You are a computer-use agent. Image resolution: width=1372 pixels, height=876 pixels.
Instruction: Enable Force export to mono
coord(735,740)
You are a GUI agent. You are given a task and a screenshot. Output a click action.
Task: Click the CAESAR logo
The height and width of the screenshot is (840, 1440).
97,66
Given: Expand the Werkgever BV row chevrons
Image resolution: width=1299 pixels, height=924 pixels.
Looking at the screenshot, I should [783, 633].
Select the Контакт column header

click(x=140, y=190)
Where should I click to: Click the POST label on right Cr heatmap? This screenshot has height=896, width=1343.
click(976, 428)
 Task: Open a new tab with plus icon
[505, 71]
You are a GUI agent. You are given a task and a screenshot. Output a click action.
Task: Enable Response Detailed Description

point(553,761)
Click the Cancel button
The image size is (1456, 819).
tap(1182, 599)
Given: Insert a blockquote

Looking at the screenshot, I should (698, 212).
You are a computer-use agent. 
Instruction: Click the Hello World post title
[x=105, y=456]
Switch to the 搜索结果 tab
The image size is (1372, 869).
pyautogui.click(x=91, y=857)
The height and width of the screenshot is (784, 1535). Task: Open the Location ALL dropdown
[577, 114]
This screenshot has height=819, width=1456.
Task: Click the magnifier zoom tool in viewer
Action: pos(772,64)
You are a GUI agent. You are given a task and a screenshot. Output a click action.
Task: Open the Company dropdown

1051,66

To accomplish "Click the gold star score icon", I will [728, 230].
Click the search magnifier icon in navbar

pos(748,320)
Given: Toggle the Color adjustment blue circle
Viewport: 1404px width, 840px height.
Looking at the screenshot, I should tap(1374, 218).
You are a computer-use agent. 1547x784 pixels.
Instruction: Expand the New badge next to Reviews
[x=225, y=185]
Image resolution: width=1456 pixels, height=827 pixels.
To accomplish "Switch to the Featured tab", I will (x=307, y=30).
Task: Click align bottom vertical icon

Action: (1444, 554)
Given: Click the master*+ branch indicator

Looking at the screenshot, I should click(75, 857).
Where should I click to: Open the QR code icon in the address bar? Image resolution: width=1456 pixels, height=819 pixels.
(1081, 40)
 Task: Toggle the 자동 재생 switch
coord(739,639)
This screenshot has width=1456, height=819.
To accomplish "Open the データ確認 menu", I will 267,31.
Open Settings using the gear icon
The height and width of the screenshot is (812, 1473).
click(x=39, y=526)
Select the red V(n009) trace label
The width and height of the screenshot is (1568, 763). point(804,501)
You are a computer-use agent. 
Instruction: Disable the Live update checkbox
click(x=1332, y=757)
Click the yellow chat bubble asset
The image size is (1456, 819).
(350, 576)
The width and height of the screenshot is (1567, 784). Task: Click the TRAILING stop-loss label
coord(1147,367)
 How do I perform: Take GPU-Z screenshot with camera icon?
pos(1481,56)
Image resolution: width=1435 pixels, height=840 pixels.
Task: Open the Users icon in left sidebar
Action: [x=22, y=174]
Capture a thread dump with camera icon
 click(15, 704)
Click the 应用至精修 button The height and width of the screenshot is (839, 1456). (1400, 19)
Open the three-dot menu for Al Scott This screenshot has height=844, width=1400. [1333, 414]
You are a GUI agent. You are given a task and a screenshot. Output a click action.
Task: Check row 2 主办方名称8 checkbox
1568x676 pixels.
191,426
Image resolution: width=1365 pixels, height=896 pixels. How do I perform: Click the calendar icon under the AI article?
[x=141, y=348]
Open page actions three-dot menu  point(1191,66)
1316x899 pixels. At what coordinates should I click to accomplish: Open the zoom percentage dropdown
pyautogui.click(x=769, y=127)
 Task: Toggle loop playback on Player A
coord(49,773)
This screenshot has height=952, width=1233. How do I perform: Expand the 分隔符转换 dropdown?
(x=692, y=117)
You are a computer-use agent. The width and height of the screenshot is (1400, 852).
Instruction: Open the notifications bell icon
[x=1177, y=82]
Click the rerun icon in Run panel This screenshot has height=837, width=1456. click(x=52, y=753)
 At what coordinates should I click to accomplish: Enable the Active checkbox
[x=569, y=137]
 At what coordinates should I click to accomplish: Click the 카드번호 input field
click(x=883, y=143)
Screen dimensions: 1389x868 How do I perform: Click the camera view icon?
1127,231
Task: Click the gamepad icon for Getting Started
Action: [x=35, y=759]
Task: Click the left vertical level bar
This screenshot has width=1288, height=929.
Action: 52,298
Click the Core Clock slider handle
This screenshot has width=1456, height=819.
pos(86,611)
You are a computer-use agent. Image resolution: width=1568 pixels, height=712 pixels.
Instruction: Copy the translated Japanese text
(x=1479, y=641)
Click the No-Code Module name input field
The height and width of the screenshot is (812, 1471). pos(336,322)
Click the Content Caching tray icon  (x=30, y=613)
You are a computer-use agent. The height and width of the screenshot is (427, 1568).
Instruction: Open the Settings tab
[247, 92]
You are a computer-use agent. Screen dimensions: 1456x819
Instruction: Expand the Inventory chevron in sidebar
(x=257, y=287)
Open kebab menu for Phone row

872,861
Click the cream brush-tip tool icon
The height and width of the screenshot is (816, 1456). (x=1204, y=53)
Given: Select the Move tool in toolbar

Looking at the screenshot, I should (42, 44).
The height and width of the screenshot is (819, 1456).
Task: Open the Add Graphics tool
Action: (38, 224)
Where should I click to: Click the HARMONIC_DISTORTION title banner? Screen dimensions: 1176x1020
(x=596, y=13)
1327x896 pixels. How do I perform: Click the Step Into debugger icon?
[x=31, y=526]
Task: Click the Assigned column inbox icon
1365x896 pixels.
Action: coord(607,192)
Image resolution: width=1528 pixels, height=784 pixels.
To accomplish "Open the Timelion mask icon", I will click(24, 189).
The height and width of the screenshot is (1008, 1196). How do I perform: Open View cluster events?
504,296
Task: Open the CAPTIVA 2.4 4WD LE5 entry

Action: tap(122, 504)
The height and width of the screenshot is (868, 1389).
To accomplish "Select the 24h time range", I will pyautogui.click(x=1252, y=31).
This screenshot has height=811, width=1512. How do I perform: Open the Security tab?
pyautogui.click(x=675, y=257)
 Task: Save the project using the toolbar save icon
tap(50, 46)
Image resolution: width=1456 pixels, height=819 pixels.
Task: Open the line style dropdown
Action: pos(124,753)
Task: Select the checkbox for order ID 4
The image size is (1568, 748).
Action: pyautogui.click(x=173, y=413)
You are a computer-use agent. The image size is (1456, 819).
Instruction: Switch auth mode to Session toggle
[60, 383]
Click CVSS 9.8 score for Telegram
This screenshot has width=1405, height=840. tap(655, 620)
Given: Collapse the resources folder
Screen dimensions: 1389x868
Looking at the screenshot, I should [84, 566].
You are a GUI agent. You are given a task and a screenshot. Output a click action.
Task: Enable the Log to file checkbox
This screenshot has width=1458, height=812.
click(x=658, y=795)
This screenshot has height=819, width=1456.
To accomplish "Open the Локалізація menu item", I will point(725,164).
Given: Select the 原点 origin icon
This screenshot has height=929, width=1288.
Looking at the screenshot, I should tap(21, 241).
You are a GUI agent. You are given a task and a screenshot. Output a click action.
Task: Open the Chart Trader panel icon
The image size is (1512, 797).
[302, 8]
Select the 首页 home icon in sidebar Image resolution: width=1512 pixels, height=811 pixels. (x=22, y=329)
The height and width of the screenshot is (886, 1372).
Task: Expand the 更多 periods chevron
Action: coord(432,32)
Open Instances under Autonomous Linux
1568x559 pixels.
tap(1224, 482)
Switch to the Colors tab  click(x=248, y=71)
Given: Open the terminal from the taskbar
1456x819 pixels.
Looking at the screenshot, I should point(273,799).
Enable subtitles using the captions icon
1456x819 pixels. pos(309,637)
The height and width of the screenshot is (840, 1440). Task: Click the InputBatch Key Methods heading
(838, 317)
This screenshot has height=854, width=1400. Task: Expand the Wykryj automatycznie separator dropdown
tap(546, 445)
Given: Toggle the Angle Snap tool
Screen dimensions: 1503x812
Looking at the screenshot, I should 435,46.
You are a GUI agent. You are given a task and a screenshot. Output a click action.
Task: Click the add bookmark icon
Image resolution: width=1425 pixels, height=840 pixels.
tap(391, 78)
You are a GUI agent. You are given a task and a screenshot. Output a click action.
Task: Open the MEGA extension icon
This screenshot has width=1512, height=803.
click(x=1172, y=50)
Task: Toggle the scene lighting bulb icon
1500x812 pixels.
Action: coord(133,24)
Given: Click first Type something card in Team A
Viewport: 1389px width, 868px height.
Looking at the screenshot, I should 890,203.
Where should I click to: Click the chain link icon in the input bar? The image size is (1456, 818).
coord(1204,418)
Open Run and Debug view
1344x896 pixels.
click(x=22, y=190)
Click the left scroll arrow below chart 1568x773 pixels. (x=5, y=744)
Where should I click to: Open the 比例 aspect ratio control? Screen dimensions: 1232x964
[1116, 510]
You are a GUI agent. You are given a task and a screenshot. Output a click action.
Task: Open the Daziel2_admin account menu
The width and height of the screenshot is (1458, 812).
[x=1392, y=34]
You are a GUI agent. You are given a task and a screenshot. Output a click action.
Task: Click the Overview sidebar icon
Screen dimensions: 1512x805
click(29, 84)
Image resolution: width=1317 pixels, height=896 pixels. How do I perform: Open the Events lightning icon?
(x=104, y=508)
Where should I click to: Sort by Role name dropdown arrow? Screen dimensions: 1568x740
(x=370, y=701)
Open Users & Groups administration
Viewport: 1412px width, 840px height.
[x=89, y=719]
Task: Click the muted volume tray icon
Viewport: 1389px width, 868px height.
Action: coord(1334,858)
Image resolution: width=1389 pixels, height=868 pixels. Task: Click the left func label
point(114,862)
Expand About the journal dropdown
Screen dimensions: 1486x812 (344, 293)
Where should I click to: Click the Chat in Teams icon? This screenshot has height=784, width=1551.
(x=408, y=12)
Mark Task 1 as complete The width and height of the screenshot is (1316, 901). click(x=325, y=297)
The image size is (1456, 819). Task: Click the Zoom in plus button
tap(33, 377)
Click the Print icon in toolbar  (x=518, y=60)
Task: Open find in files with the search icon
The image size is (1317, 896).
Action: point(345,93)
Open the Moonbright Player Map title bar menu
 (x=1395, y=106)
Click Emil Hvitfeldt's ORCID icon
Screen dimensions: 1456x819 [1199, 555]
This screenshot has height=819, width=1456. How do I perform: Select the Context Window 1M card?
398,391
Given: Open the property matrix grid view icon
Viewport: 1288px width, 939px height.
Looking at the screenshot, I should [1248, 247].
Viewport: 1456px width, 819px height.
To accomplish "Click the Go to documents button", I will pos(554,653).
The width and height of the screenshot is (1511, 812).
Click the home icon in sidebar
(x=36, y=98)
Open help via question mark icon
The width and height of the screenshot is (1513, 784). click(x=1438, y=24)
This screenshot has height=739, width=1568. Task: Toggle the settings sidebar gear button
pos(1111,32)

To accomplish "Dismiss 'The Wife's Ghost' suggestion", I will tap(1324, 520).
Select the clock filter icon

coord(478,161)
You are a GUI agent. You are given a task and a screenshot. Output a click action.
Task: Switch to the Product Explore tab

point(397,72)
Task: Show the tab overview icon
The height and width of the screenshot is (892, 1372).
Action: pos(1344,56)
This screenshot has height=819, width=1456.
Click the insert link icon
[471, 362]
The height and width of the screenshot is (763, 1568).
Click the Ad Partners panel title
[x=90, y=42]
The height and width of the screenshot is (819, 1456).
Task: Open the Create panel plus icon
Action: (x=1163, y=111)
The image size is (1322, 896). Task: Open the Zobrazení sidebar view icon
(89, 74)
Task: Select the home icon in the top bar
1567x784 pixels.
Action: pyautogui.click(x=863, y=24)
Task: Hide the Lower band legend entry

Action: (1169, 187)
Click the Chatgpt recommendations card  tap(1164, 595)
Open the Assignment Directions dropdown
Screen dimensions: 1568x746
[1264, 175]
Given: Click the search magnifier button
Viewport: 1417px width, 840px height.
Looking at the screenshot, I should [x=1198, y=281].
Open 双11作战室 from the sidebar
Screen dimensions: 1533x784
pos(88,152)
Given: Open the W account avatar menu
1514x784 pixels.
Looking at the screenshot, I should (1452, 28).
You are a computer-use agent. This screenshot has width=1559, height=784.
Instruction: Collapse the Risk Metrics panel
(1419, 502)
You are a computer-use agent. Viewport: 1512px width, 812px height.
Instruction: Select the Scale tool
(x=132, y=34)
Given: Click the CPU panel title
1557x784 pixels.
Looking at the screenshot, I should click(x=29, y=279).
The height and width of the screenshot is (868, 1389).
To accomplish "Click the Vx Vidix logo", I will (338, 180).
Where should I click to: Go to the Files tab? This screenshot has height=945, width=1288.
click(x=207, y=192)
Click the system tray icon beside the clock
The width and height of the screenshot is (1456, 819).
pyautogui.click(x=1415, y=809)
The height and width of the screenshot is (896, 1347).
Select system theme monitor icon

● **TASK BRIEF**:
Check each line above for "logo" and please state only how many have it.

● **EXERCISE RESPONSE**:
2